Please submit the answers to the following questions via CULearn by midnight on Thursday, October 16, 2014. There 10 points in ??? questions.

Submit your answers as a single text file named "<username>-comp3000-assign5.txt" (where username is your MyCarletonOne username). The first four lines of this file should be "COMP 3000 Assignment 5", your name, student number, and the date of submission. You may wish to format your answers in Markdown to improve their appearance.

No other formats will be accepted. Submitting in another format will likely result in your assignment not being graded and you receiving no marks for this assignment. In particular do not submit a zip file, MS Word, or OpenOffice file as your answers document!

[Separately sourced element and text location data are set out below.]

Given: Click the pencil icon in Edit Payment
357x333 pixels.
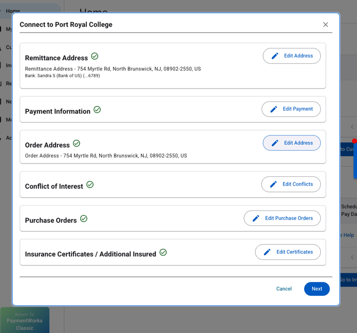Looking at the screenshot, I should click(274, 109).
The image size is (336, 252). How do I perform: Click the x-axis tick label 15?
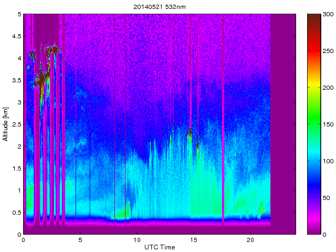point(193,240)
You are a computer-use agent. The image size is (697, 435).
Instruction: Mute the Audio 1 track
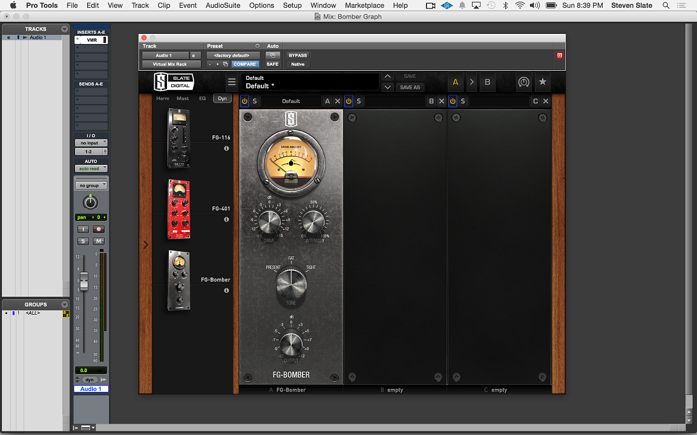click(99, 241)
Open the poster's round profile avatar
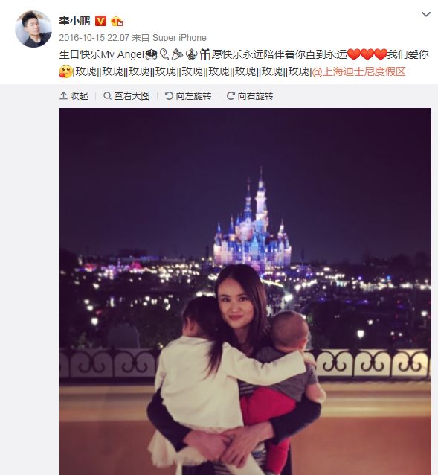Screen dimensions: 438x475 pos(33,29)
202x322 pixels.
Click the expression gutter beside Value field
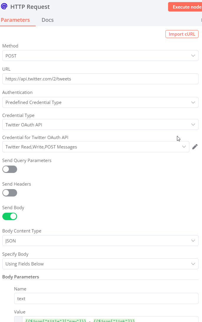[x=18, y=320]
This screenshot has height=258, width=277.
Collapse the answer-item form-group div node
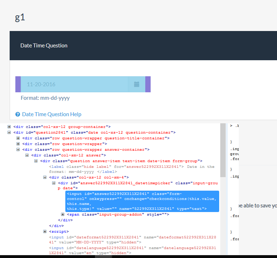36,161
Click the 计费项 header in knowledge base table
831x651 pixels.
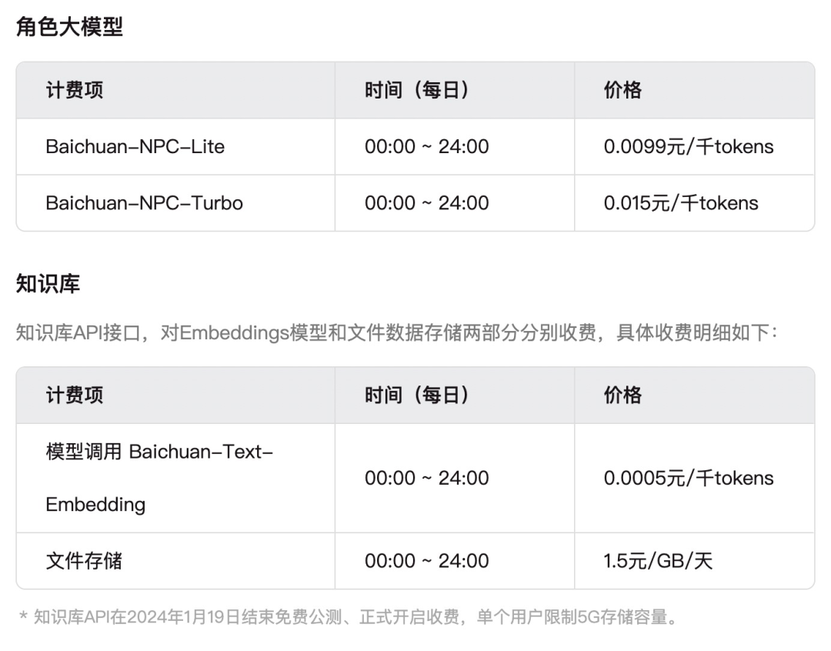pyautogui.click(x=175, y=395)
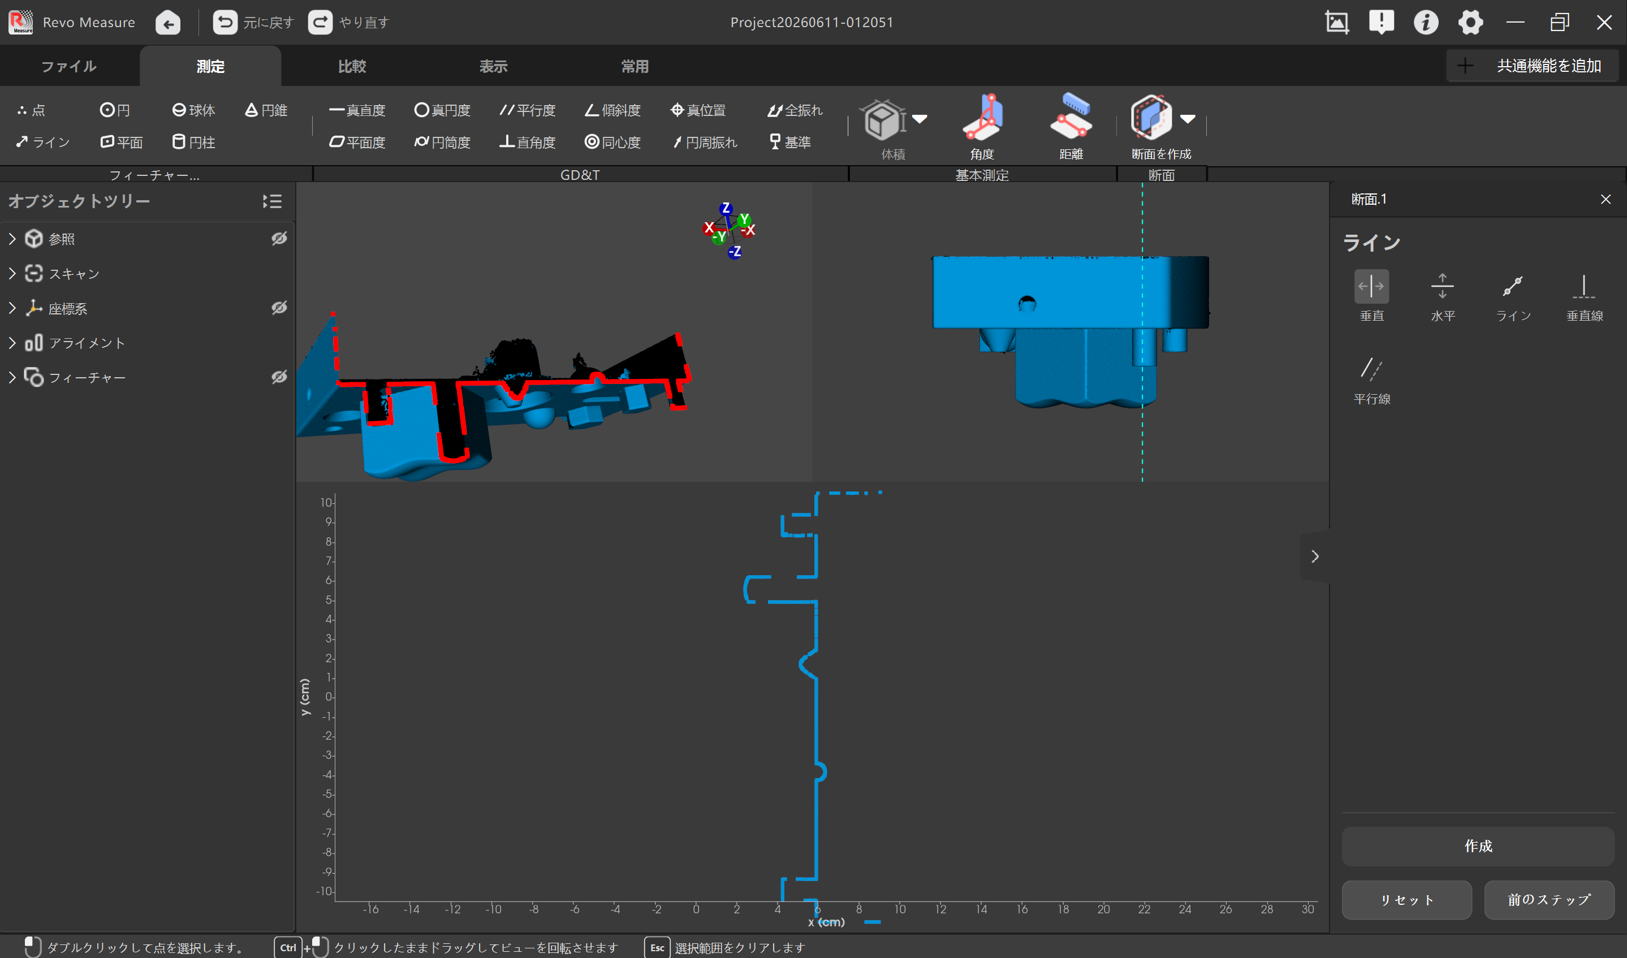This screenshot has width=1627, height=958.
Task: Select the 距離 distance measurement tool
Action: 1071,127
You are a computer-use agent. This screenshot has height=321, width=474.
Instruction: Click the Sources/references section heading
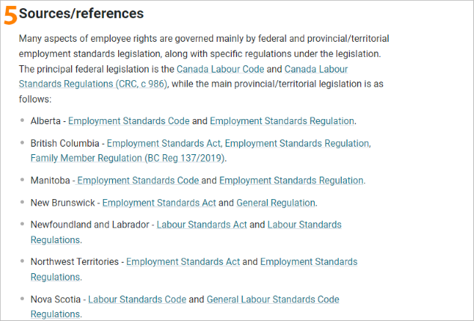click(x=81, y=13)
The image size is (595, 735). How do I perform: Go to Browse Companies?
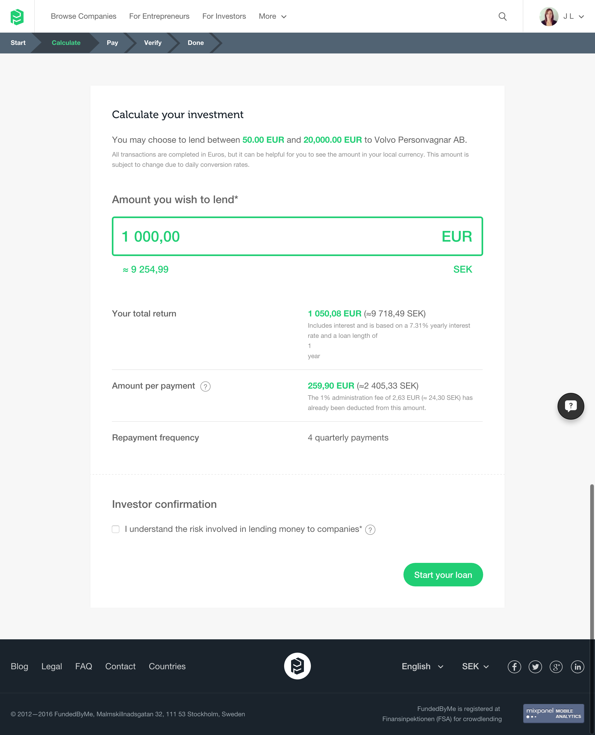[x=84, y=16]
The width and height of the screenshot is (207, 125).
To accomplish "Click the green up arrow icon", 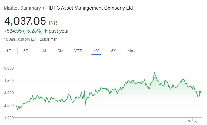I will (x=46, y=31).
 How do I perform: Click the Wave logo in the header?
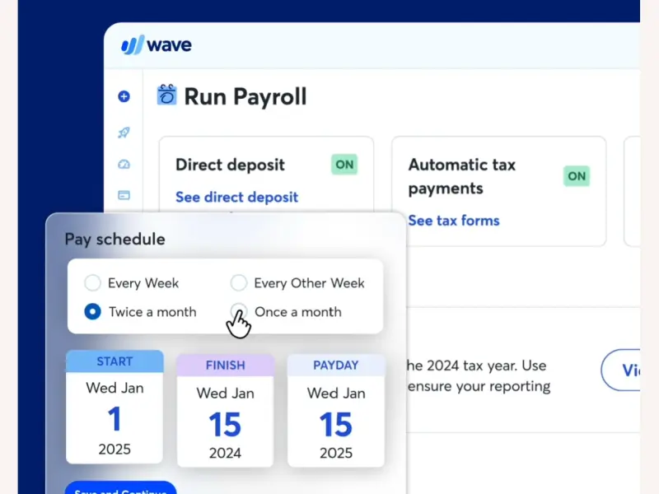(x=157, y=45)
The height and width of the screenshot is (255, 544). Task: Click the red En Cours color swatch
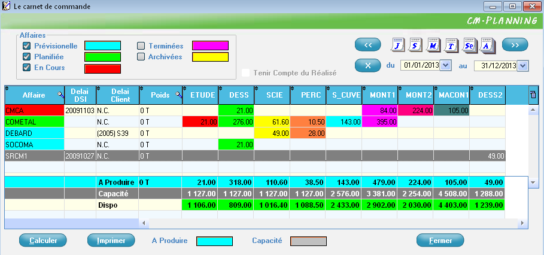pos(102,68)
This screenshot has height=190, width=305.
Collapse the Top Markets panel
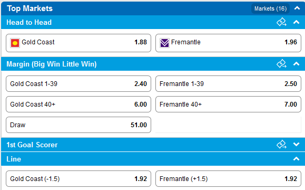coord(297,8)
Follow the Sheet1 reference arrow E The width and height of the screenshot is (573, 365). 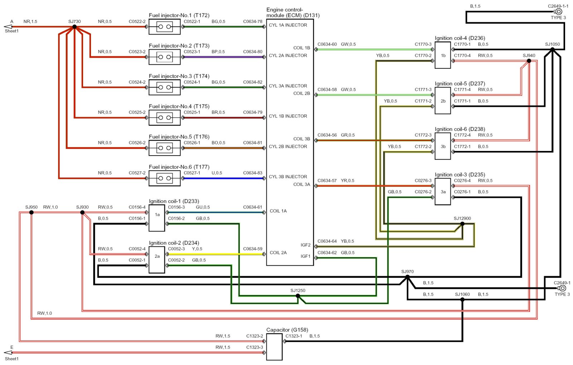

Don't forget to include what outside resources you used to complete each of your answers, including other students, man pages, and web resources. You do not need to list help from the instructor, TA, or information found in the textbook.

Questions

  1. [1] Some x86 processors have support for PAE (physical address extensions), which allows for the use of more than 4 GiB of memory with a 32-bit processor. On a system with PAE, what is the size of pointers used in regular C programs? Why?
  2. [1] On a system that supports both paging and segmentation (such as the x86 in 32-bit protected mode), do segment base registers hold physical or virtual addresses? Explain why briefly.
  3. [1] Do the stack and data segments on the x86 ever overlap? Explain briefly.
  4. [1] If we have a system where virtual address 0x52D2C3A3 mapped to physical address 0x13A103A3, what is the largest page size that could be used for this mapping? Why?
  5. [1] What is the xchg x86 instruction do? Why is it important for creating concurrent programs?
  6. [1] Peterson's algorithm does not reliably work on modern machines. Explain why briefly by making reference to the memory hierarchy of modern systems (e.g., relationship between registers, caches, and main memory/RAM).